Thursday, August 22, 2013

Catch of the Day

For the uninitiated, HSAs are tax-preferred vehicles that provide people with bare bones insurance an incentive to put away money in the event they develop chronic illness, require long term care, or experience a costly accident. Modeled after IRAs, they allow qualified people to put pre-tax dollars into an account that can only be drawn from without penalty to pay for certain medical costs.

There’s plenty to dislike about HSAs, but that’s an old debate for another time. Instead, I’m here to ask: What mysterious, benevolent government agency do Republicans think enforces this critical aspect of their supposedly grand plan to reform the health care system? Hint: It’s three letters long.
Cute.

There's certainly a tension between the GOP grovel to libertarians and real small government types, typified by John Boehner's insistence that the House shouldn't be judged by how many laws it has passed because only big government socialists pass laws...and the GOP attempt, at times, to actually propose 1980s and 1990s style conservative ideas.
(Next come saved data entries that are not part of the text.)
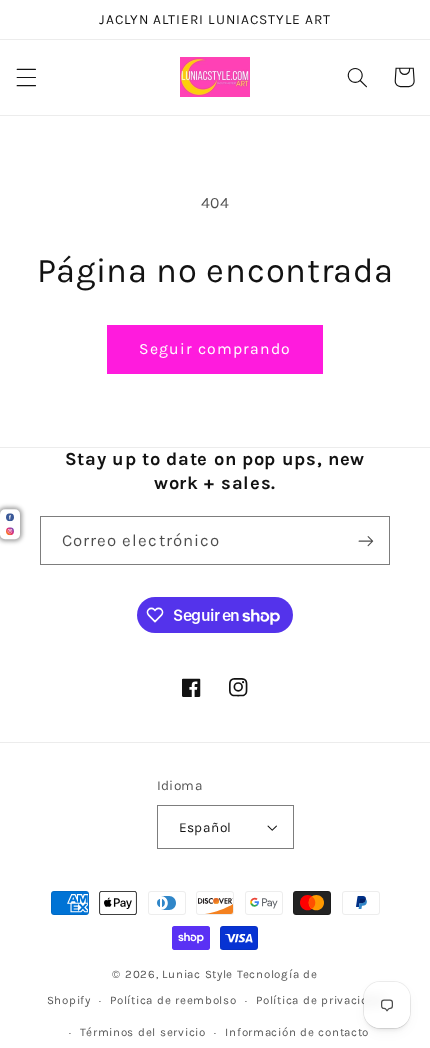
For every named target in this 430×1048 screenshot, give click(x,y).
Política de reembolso (173, 1000)
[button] (26, 77)
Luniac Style (197, 974)
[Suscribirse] (366, 540)
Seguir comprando (215, 349)
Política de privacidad (319, 1000)
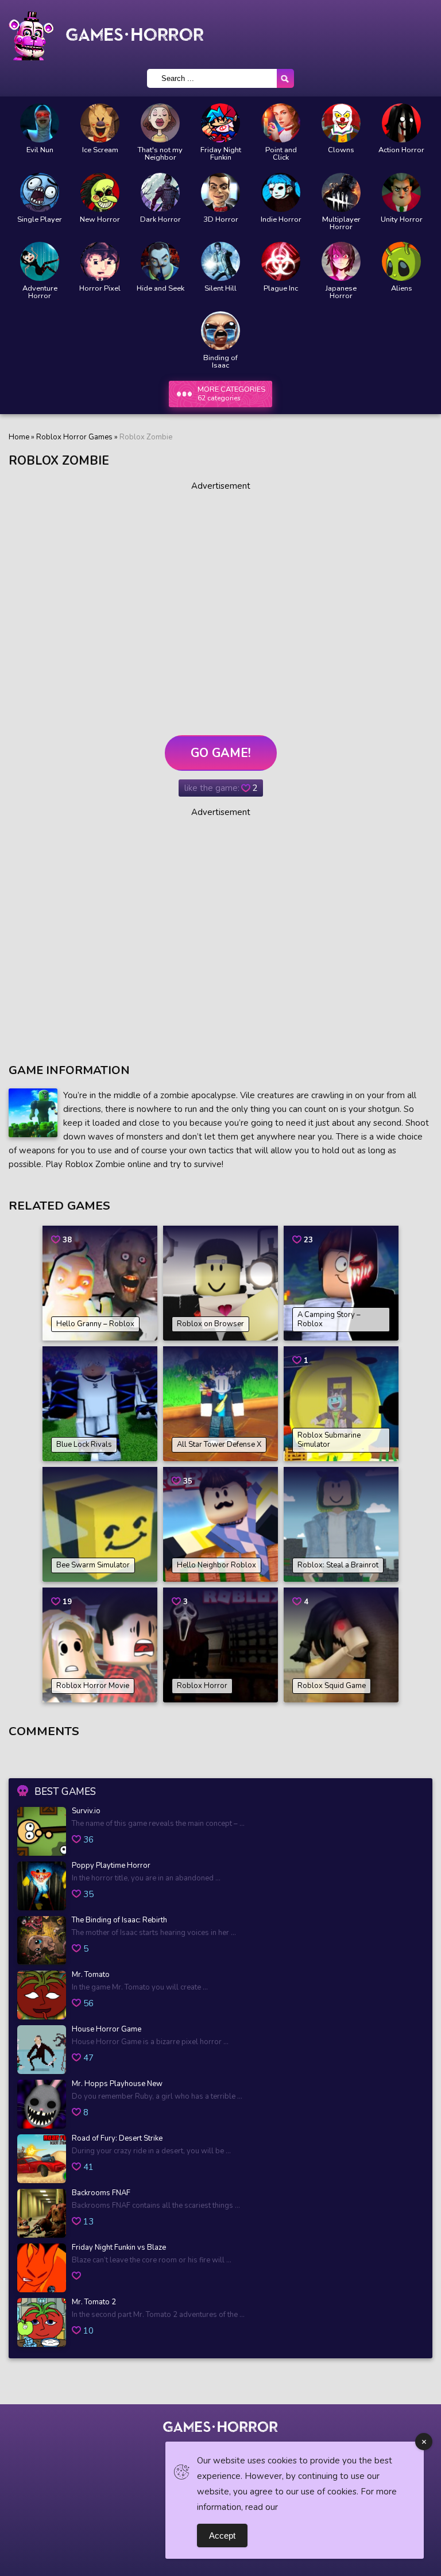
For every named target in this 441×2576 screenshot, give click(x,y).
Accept (222, 2535)
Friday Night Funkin (220, 153)
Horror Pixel (100, 288)
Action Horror (401, 150)
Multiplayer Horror (341, 223)
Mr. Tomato (91, 1975)
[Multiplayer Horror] (341, 192)
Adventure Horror (39, 292)
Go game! (221, 753)
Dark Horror (160, 219)
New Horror (100, 219)
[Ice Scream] (99, 122)
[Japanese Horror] (341, 261)
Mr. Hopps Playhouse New (117, 2084)
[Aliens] (401, 261)
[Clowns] (341, 122)
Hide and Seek (160, 288)
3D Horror (220, 219)
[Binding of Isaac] (220, 330)
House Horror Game (106, 2029)
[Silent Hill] (220, 261)
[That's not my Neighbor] (160, 122)
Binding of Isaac (220, 361)
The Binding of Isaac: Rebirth (119, 1920)
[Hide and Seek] (160, 261)
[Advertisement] (220, 608)
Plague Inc (281, 288)
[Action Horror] (401, 122)
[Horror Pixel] (99, 261)
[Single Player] (39, 192)
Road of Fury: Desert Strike (117, 2139)
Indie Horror (281, 219)
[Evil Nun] (39, 122)
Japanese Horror (341, 292)
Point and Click (281, 153)
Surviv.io (86, 1811)
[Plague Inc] (280, 261)
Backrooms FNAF (101, 2193)
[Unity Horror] (401, 192)
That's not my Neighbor (160, 153)
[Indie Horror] (280, 192)
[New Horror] (99, 192)
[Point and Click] (280, 122)
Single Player (39, 219)
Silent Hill (220, 288)
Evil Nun (39, 150)
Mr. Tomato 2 (94, 2302)
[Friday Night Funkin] (220, 122)
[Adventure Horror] (39, 261)
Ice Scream (100, 150)
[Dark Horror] (160, 192)
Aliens (401, 288)
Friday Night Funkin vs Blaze (119, 2248)
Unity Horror (402, 219)
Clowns (341, 150)
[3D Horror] (220, 192)
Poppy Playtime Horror (111, 1866)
Of course, that's most obvious in the GOP hatred of "Obamacare," which after all is a 1990s style conservative idea.

The trick is that mainstream conservatives are willing to use the rhetoric of "no government at all" libertarians (or, even more so, simply nihilists) without really wanting to commit to following the actual anti-government implications of that rhetoric. So they want the credit for proposing solutions to real-life problems, pretending not to notice that the rhetoric they use against "liberal" solutions is equally valid (or not) against their own solutions. It's not just Obamacare; the same thing shows up in Republican-backed tax treatments in the current tax code such as the child tax credit (and, I suppose, the EITC). As with HSAs, you need an IRS

I'm not sure how much any of that really does constrain them, but it's certainly possible that part of the "post-policy" turn they've taken -- for example, their long-time failure to come up with the "replace" part of "repeal-and-replace" -- is a result of many conservatives taking the rhetoric too seriously.
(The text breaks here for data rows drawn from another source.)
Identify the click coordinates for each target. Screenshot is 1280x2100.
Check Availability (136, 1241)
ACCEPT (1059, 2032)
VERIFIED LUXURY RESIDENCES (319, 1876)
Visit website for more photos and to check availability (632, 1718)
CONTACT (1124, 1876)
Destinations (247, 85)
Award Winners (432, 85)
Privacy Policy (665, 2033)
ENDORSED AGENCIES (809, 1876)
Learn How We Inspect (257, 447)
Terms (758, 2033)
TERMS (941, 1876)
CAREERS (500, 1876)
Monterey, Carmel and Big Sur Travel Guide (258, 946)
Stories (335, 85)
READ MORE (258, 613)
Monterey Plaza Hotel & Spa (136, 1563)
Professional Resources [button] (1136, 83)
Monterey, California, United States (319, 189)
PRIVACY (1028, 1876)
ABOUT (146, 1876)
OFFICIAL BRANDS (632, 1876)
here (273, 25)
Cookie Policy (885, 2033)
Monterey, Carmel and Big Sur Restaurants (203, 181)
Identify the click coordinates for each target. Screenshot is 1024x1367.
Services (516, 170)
I should add, by the way, that I don't want to say that the political/policy model implied by the more extreme anti-government rhetoric that virtually all mainstream Republicans use is per se "wrong." I would say, however, that an actual party that lived by those principles would be very, very, unpopular in the US.

And: nice catch!

2 comments:

  1. "certainly possible that part of the "post-policy" turn they've taken...is a result of many conservatives taking the rhetoric too seriously."

    Seems just as valid, if not more so, to reverse the direction of this thought and blame the all-too-clever insiders for not taking political rhetoric seriously enough. Yes, everyone and all politicians lie and massage the truth, but the insiders actively chose to play a very dangerous game by really appallingly separating rhetoric from reality as a guiding strategy.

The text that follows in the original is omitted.